Narina Exelby – Writer, editor and photographer: “Bargaining power is diminished… there is always someone who is willing to work for less, and unfortunately quality is often compromised in favour of budget. The crazy thing is that some of the big names in international publishing ‘have no budget’, particularly when it comes to photographs. But they get by because people are wooed into having their work published in a big-name title, even if they don’t get paid. I have heard of quite a few people who will contribute to a title once (for free or very little payment), so that they can put it on their CV, and then they vow to never work for them again.
(On competing – effectively – for jobs with “free labour”) “I won’t do it. I understand that people who’re starting out want to get their name out there, but I always say – if they work for free or for very little, they’re making things difficult for themselves further on down the line.
“My advice to freelancers always is: Respect yourself and value your work. And have the balls to say no.

Emily Pettit-Coetzee – Writer:As a freelancer I feel more vulnerable. When times are good I feel inclined to stick to my guns when it comes to a rate, but when I am feeling nervous or unsure about where the next cheque is coming from I will take anything. It’s bad though, because of that I think companies know they can stick to low rates – maybe that’s not true for everyone. I just know that for me, it all depends on how confident I am feeling that month.”

Pieter Redelinghuys – Writer/columnist: “(Bargaining power…) Increased, without a doubt. I have 24 years experience to offer potential clients. I have a pre-determined rate so they know where they stand from the outset. I am also lucky to have a few retainers, so when smaller jobs do come around, I will not take it on and get paid less just because it is a small (or once off) job. Pay me for my services and get the best possible returns. If you want to nogotiate a lower rate, find someone else to do the job for you. But be aware: If you pay peanuts, the job will be done by monkeys.

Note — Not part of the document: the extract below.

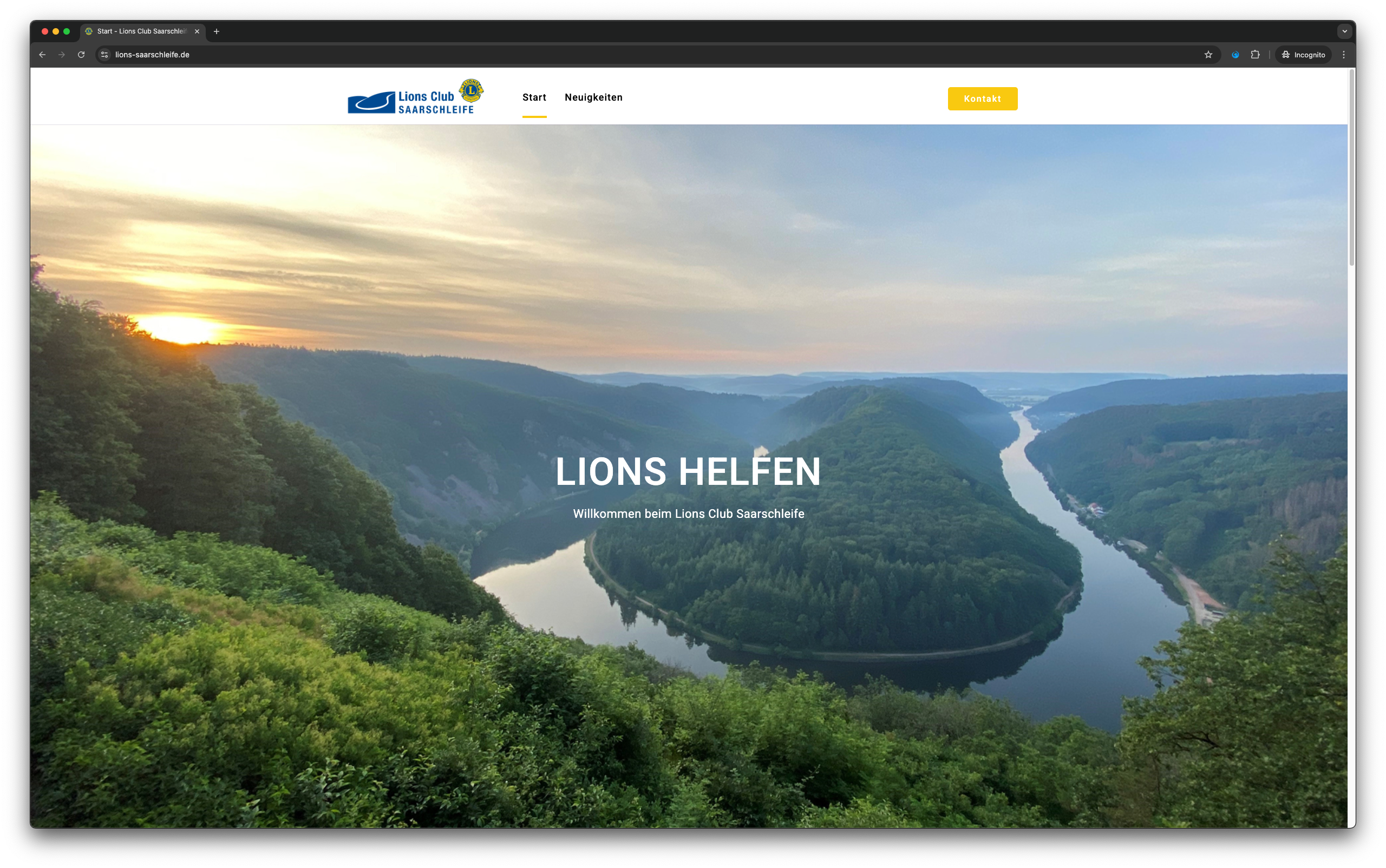Click the address bar URL field
This screenshot has height=868, width=1386.
click(x=655, y=55)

Jon Monsoon – Writer, producer, event manager:Being a freelancer with more than 5-years experience at it surely means that doing work for a lower-than-normal rate or for “exposure” holds little interest and will likely be passed over. The exception to this is if the work promises to be of significant interest to me or if it significant exposure in a new market or a market I am under-exposed in. That said, the weight of experience garnered as a freelancer puts me at a competitive advantage within the marketplace where the sheer scope of work I have generated over my time freelancing means I am able to charge a higher rate than someone fresh to the freelance realm, even though they might have worked longer at a full-time position somewhere, but covering the same old beat.

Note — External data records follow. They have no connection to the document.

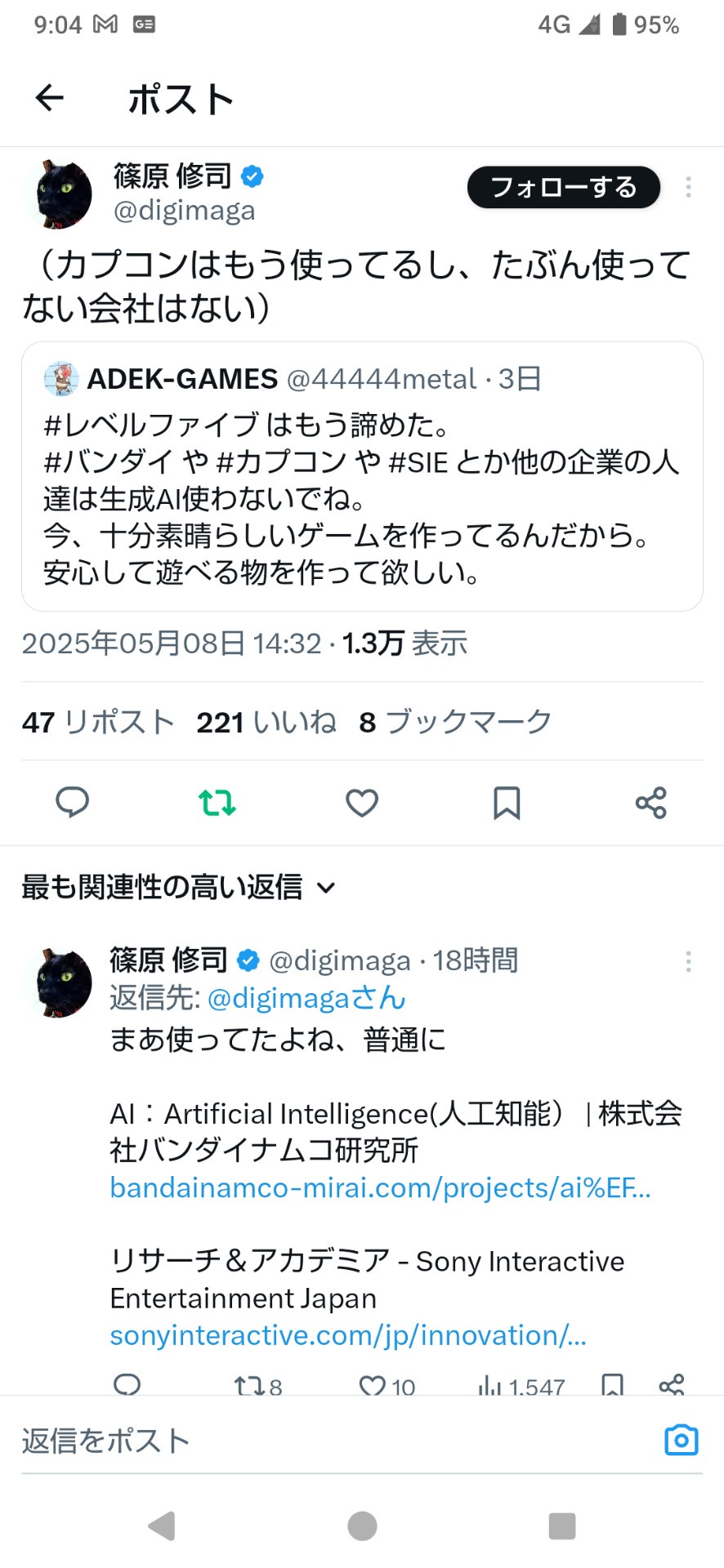Image resolution: width=724 pixels, height=1568 pixels.
Task: Open main post three-dot menu
Action: point(689,187)
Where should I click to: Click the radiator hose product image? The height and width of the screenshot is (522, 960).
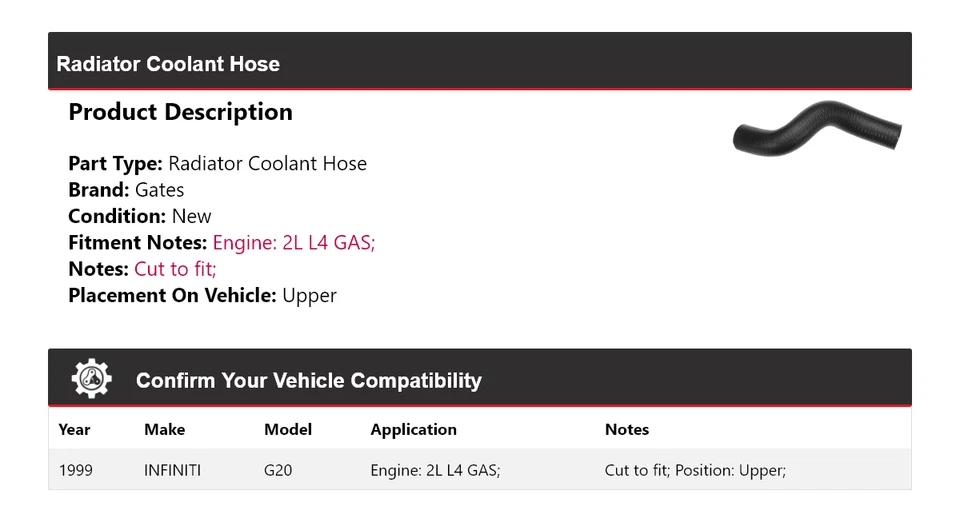point(817,130)
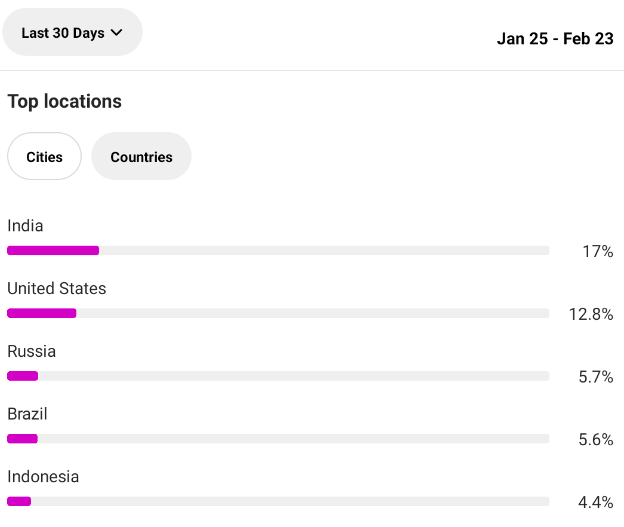Image resolution: width=624 pixels, height=527 pixels.
Task: Select the Countries tab
Action: pos(141,156)
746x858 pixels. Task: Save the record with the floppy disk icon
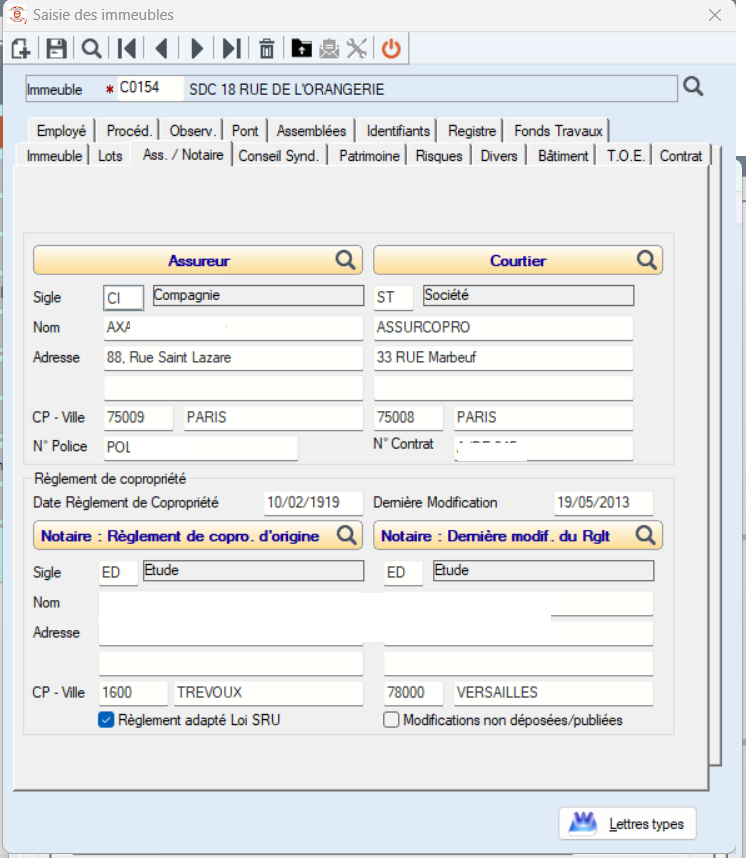click(x=56, y=49)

Kim Saville – Music and artist management:Increased it, I hope (laughs). As a solo person I work out more cost effective as to when I had a company of 7 people. I worked to keep them employed and when the work is not coming in due to budgets it was quite a stress to maintain.

Cami Scoundrel – Musician, designer: “Depends on how broke I am at the time, because when you’re desperate you’ll take anything, and when you’re not you’ll probably end up upping your price.”

Katherine de Tolly – Project manager:Increased. You don’t get fired if you say no to work. But that is kinda dependent on your financial reserves and how ‘in demand’ you are.